What do you see as an important emerging area of ecohydrology?
For me, the important emerging area of ecohydrology is still the one that was defined by Ignacio 20 years ago: the space-time links between climate, soil, and vegetation. And now, with the use of dual isotope tracing of these linkages over the past decade, so much new understanding has developed. But, many challenges and questions remain—and for a field-based person like me, these include: How to sample? Where to sample? When to sample? What to sample? There are extraction techniques now that affect our ability to link plant water with its source water. There are fractionation issues associated with transpiration that are throwing a monkey wrench into our mixing models. It will be interesting going forward, to explore how plant traits influence source apportionment; how plant water status drives water use decisions in the plant. All of this will be better understood with better combinations of isotope tracing matched with careful measurements of things like soil matric potential (using tensiometers) and sap flux (measured with internal heat sensors and dendrometer bands). Georg Ohm wasn’t an ecohydrologist, but his Ohm’s Law still appears to rule—and using it to guide new experiments on water source will be useful.
Do you have a favorite ecohydrology paper? Describe/explain.
There is no question that my absolute favorite ecohydrology paper is Hewlett and Hibbert (1967) “Factors affecting the response of small watersheds to precipitation in humid areas”. While perhaps not ecohydrology senso stricto, the paper laid out a manifesto for change in forest hydrology that endures to this day. It was a proceedings paper from the “First International Symposium on Forest Hydrology” at Penn State University. I love this paper so much I even wrote a tribute to it. One great quote from the Hewlett and Hibbert paper is: “usually a discussion of runoff from a watershed begins with the assumption that direct runoff is a product of overland flow and that other types of flow are mere exceptions to the general rule. Perhaps the opposite approach is more logical in the case of forest land; that is to begin with the assumption that all flow is subsurface flow unless there is evidence otherwise”. Wow. Powerful stuff. And great reading for any newcomer to the field of ecohydrology, hillslope hydrology, critical zone science or forest hydrology. I did not ever meet Hewlett. He retired a couple of years before I started my first academic positon. He is perhaps ecohydrology’s greatest unsung hero. I hope that one day we could push through a new AGU early career award in our section with his name on it.
What do you do for fun (apart from ecohydrology)?
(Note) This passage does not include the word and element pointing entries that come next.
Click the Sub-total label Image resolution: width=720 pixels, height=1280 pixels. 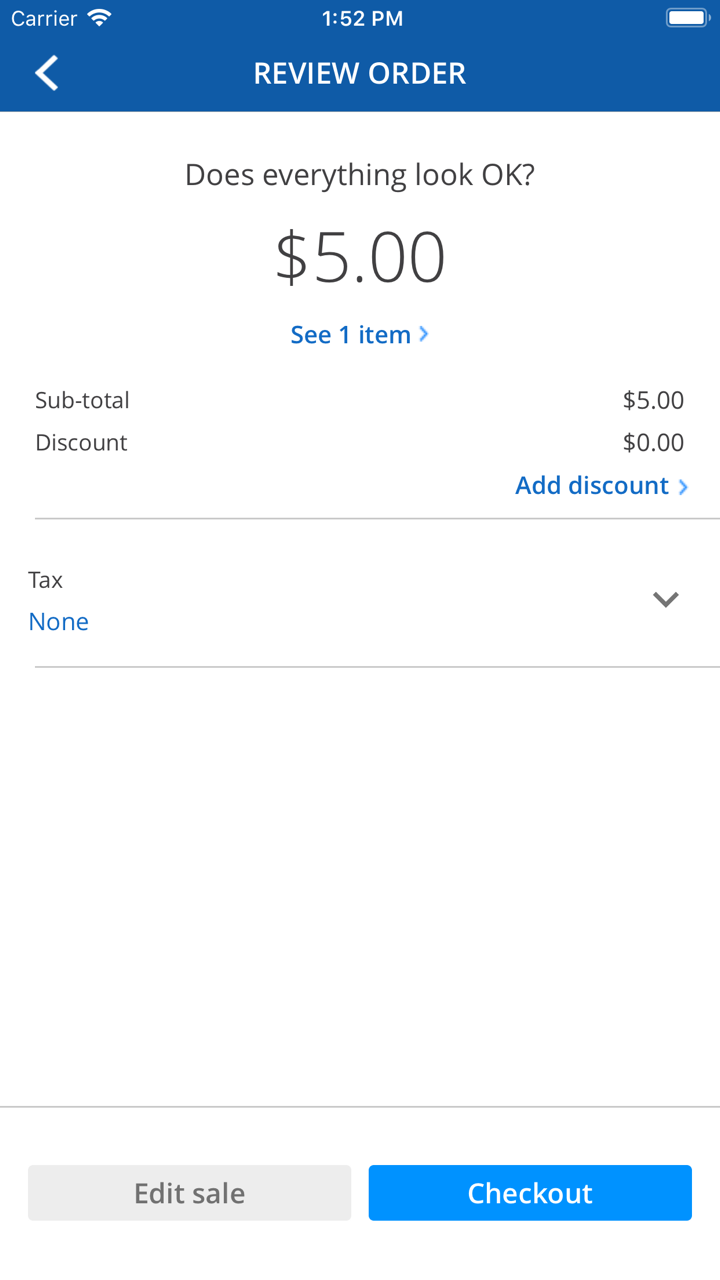point(82,401)
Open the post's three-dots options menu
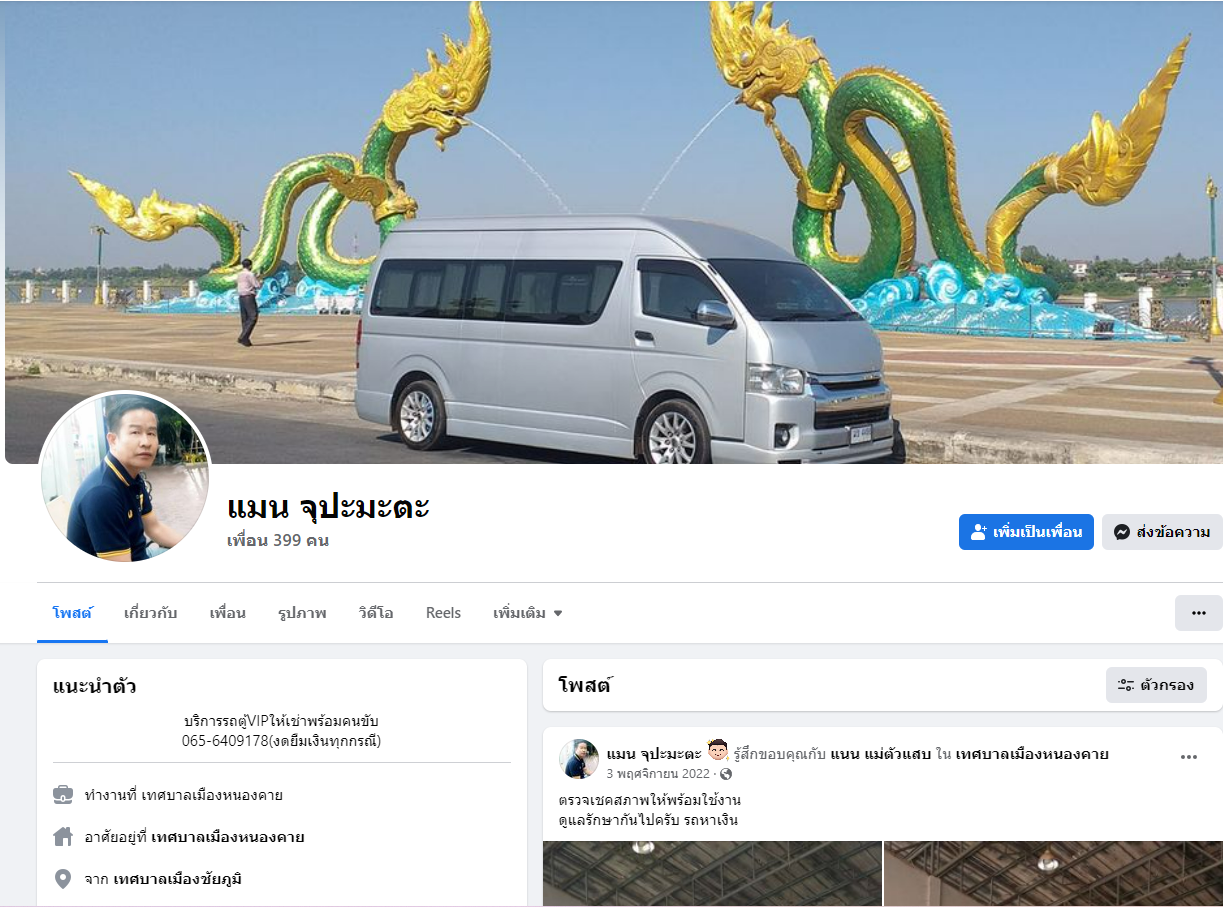 [x=1188, y=757]
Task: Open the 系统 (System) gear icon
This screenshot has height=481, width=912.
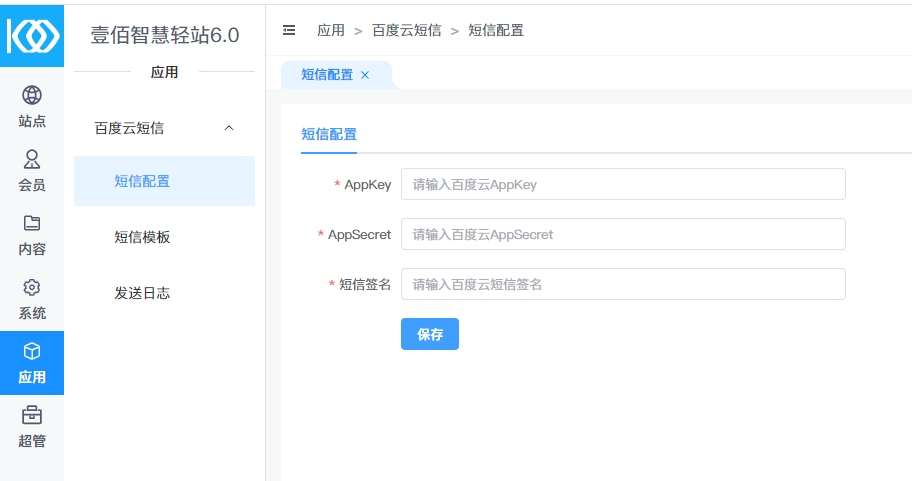Action: 32,288
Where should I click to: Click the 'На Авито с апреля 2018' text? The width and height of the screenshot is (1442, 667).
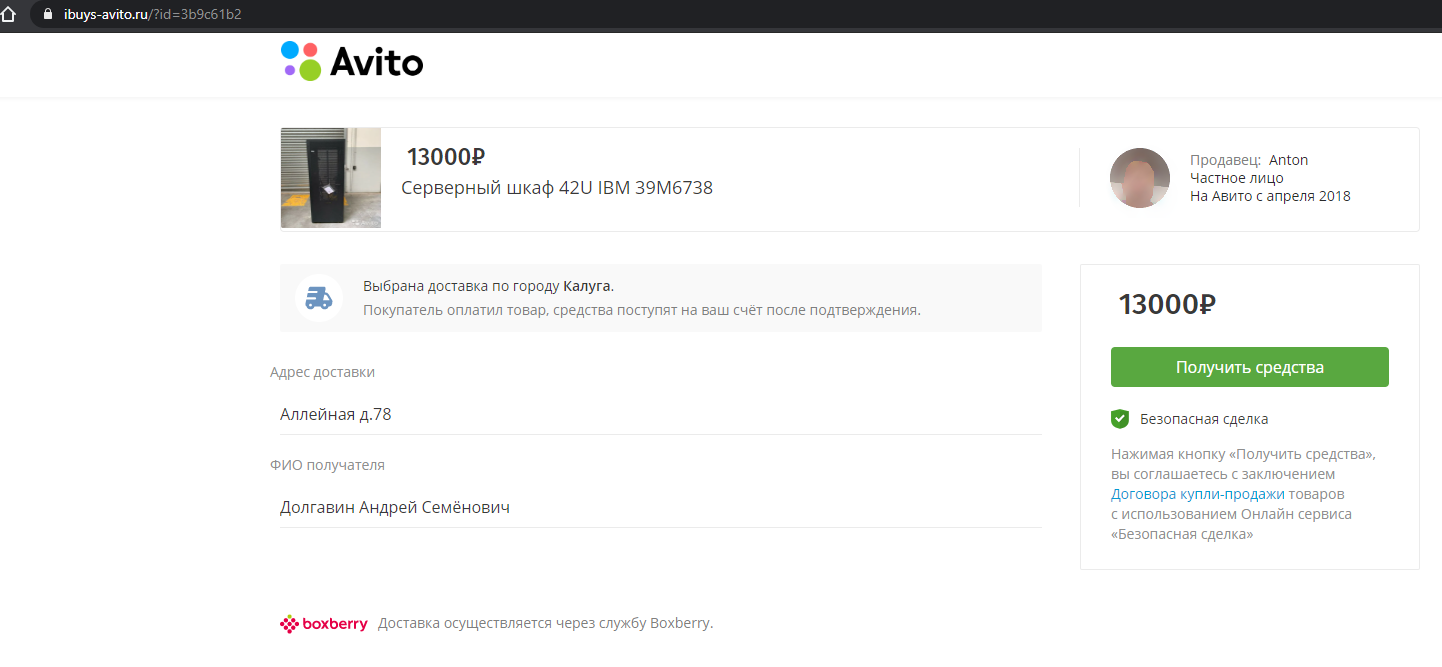1270,196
I’ve been riding motorcycles since I was a child. When I was a PhD student, I rode a dirt bike around the Maimai watershed to my various sampling stations. I now ride to explore: new research sites, new nooks and crannies of Scotland following my annual Birmingham summer school shortcourse; scoping field sites on the Saskatchewan Prairie, and on my annual ~2,000 km ride between Saskatoon and Corvallis. Beyond motorcycles, I love to sail; beer can races on a nearby reservoir and adding bareboat charters onto conference and research trips in different sailing grounds. I love to ski in the winter and golf in the summer—with all these activities being better when done with my wife and now-adult kids. Lastly, I still bang away on the piano most days and one day imagine playing Elton John or Billy Joel songs in a piano bar; or perhaps more realistically, in an old folks home.